The Stampeders won the coin toss to decide which team would be on offence first, and chose to play second. On the Redblacks' first drive in overtime, Burris threw an 18-yard touchdown pass to Ernest Jackson to go ahead 39–33. After Ottawa failed on the requisite two-point convert attempt, the Stampeders were unable to respond with a touchdown of their own; quarterback Bo Levi Mitchell threw three consecutive incomplete passes to end the game, sealing victory for the Redblacks.
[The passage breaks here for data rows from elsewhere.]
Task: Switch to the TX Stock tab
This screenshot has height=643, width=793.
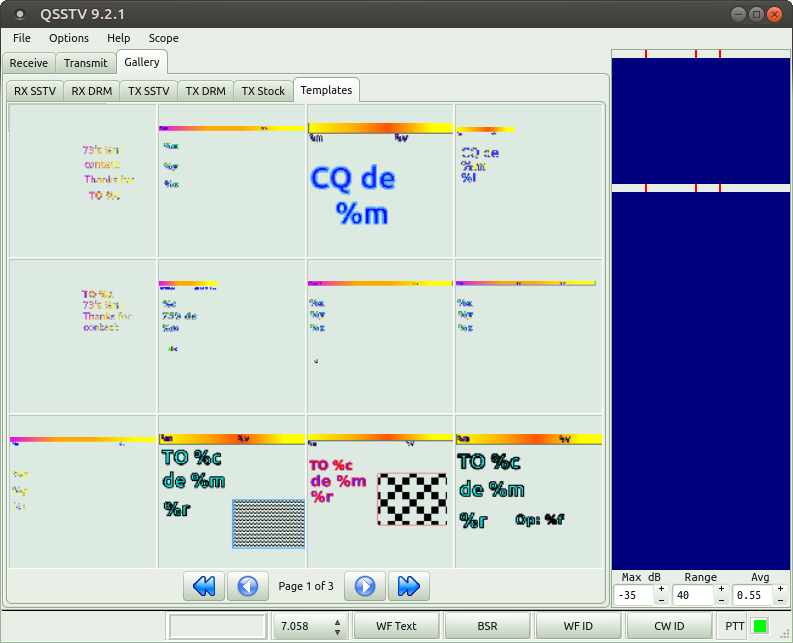Action: [x=263, y=91]
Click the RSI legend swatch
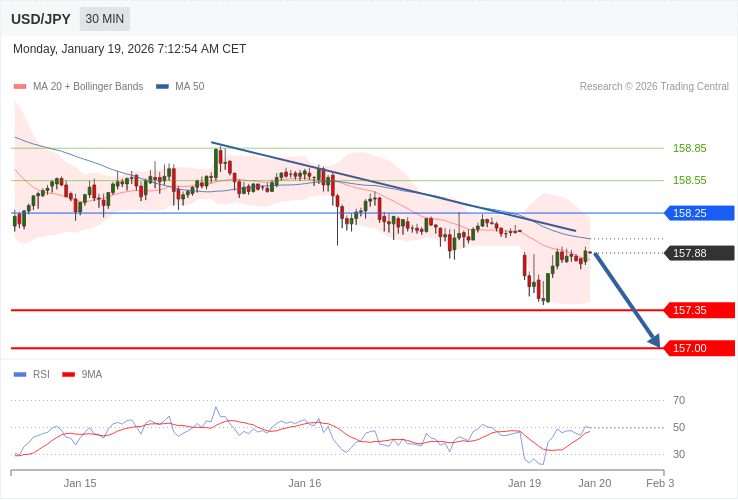 pyautogui.click(x=20, y=375)
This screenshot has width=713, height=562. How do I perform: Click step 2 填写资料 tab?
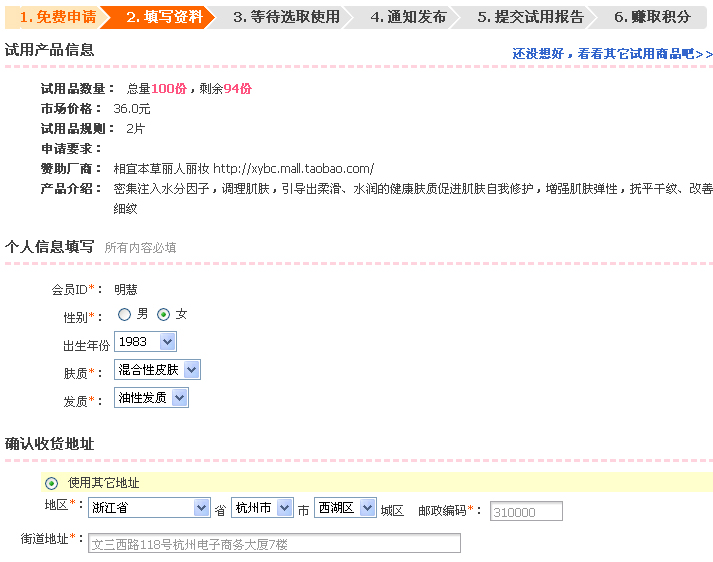coord(164,17)
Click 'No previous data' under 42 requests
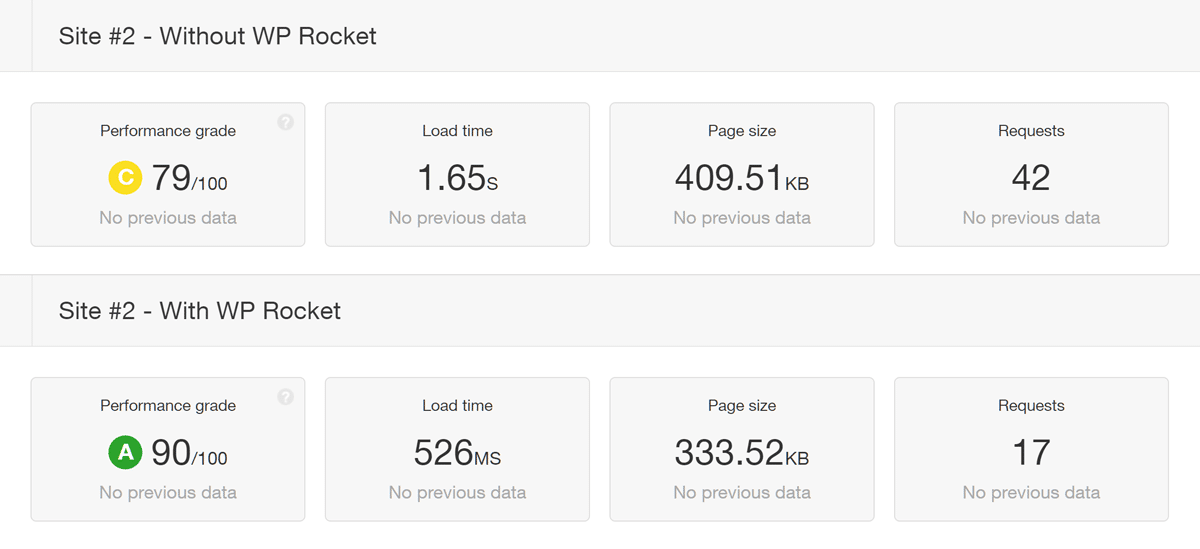 point(1031,218)
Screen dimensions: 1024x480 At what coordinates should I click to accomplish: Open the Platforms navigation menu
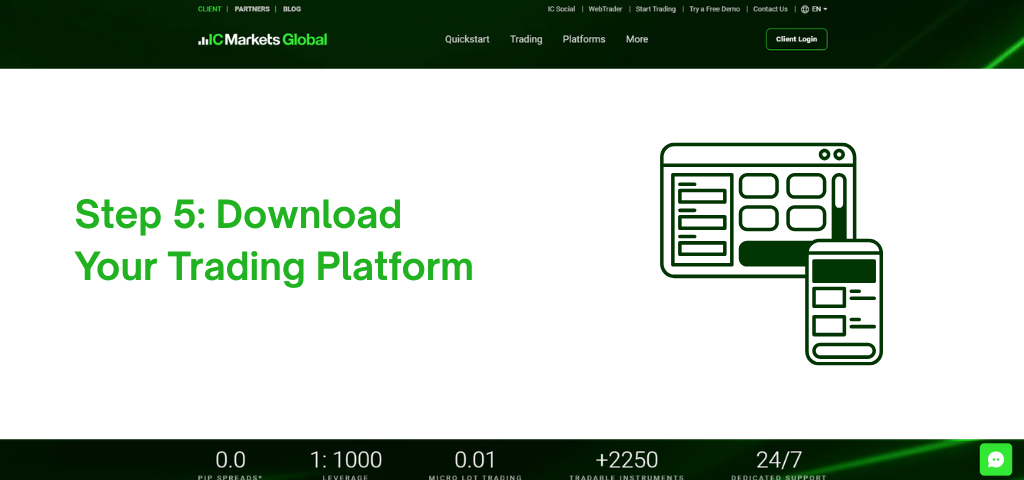pyautogui.click(x=584, y=40)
Ottawa quarterback Henry Burris ended the game completing 35–46 passes for 461 yards (the fourth most in Grey Cup history and the first 400+ performance in the game since Danny McManus in 1996), three touchdowns and one interception. Bo Levi Mitchell responded for Calgary with 28–41 passes completed for 391 yards, two touchdowns and three interceptions.

== Aftermath ==

Immediately following the game, Redblacks quarterback Henry Burris was named the Grey Cup's Most Valuable Player, having completed 35-of-46 passes for 461 yards and three touchdowns (while running for another two). Redblacks receiver Brad Sinopoli received the Dick Suderman Trophy as the game's Most Valuable Canadian. Burris became the oldest quarterback to win the Grey Cup at 41 years and 177 days.
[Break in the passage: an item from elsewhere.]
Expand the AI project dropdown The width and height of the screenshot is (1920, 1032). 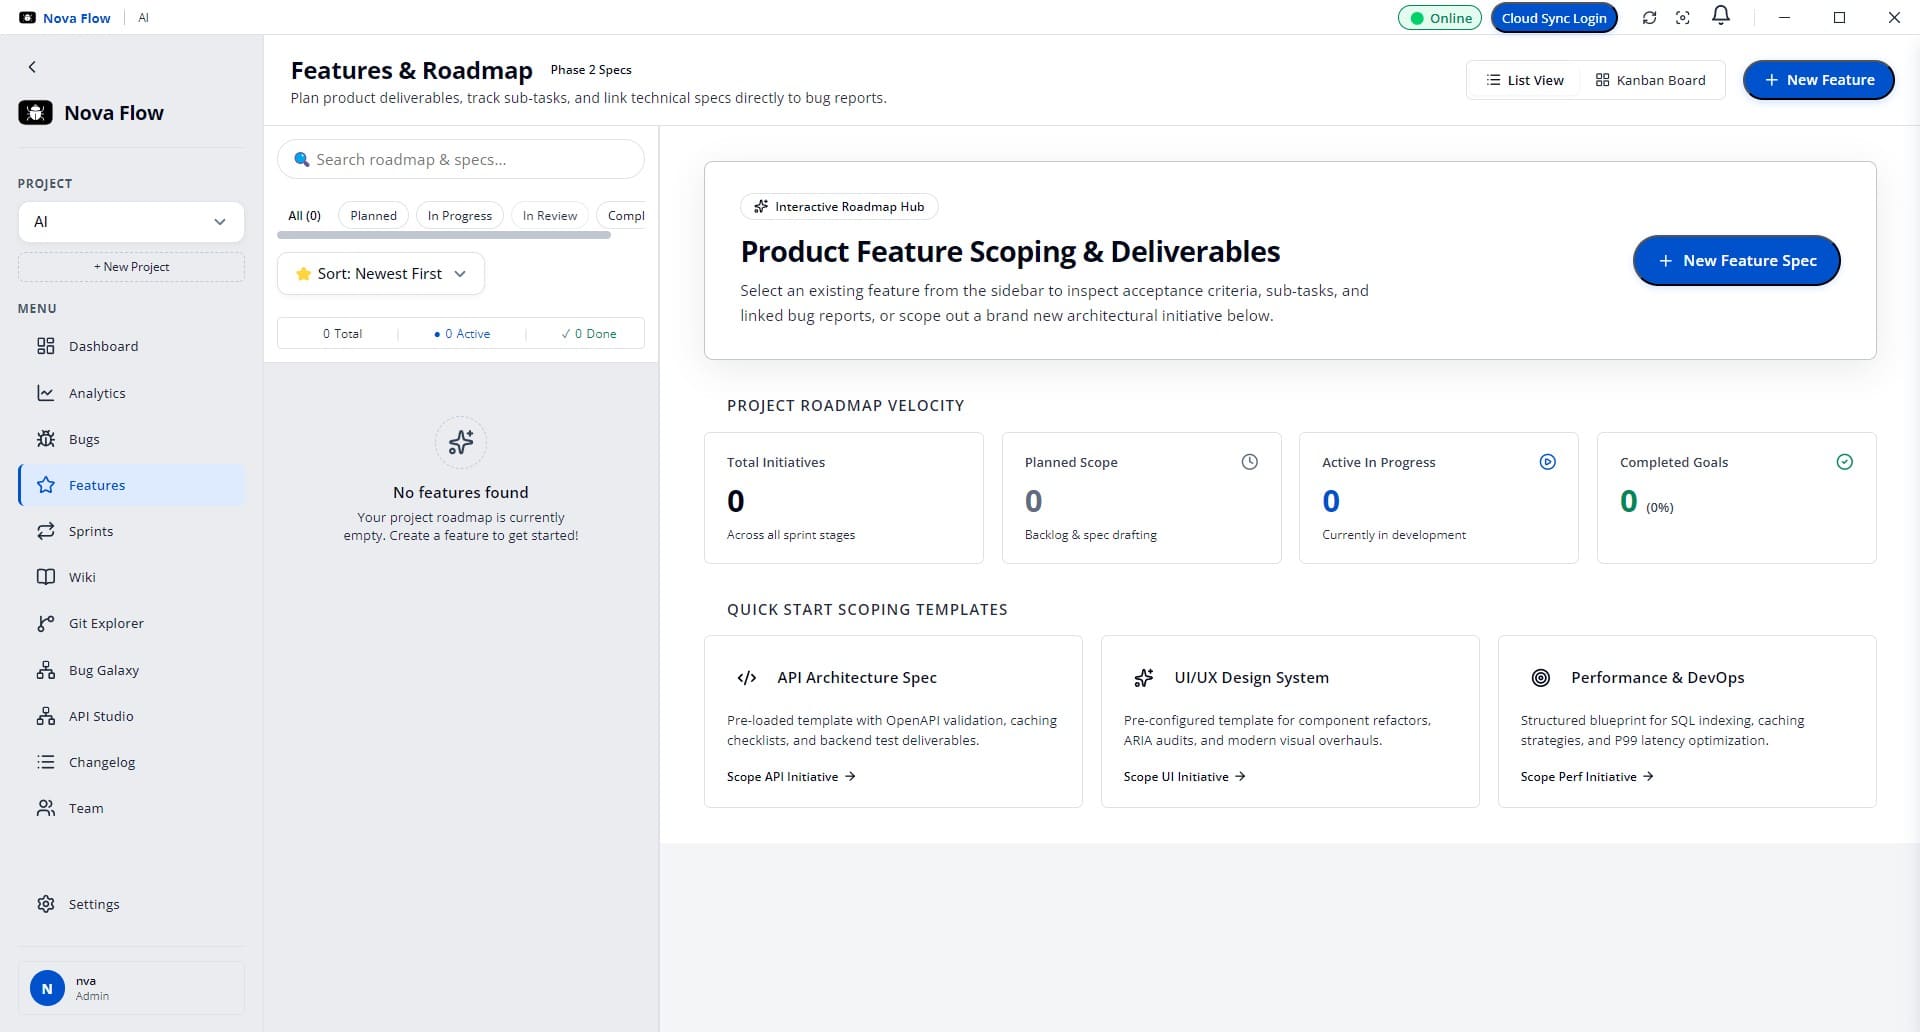click(131, 222)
The Redblacks' victory ended a 40-year-long championship drought for the city of Ottawa, dating back to the last championship of the Ottawa Rough Riders in 1976. During that timespan, the Rough Riders and the city's original replacement franchise Ottawa Renegades both folded while the modern Ottawa Senators (who have yet to win a Stanley Cup) joined the National Hockey League. Shortly after the game, the City of Ottawa announced it would hold a championship parade and fan rally for the Redblacks on November 29, two days after the game.

On December 7, 2016 CFL Commissioner Jeffrey Orridge fined more than 20 of the 88 players who suited up in this year's Grey Cup because of violations related to how they wore their socks in the game.

== Television ==

The 104th Grey Cup was watched by an average of 3.9 million Canadians, with the average viewership peaking at 5.7 million during the Stampeders' fourth quarter comeback and overtime. The day following the game, the CFL announced the game saw increases in viewership over the previous year, including a 15% increase in viewers from the 18–34 male demographic. This was also the first Grey Cup game broadcast in 4k on TSN's newly created TSN 4k channel. The game also saw significant growth in online viewership and in coverage on social media sites such as Twitter. Overall, approximately ten million Canadians watched at least part of the game.

According to the CFL, approximately 2.5 million viewers in the United States watched the Grey Cup, either on ESPN 2 or through livestreaming.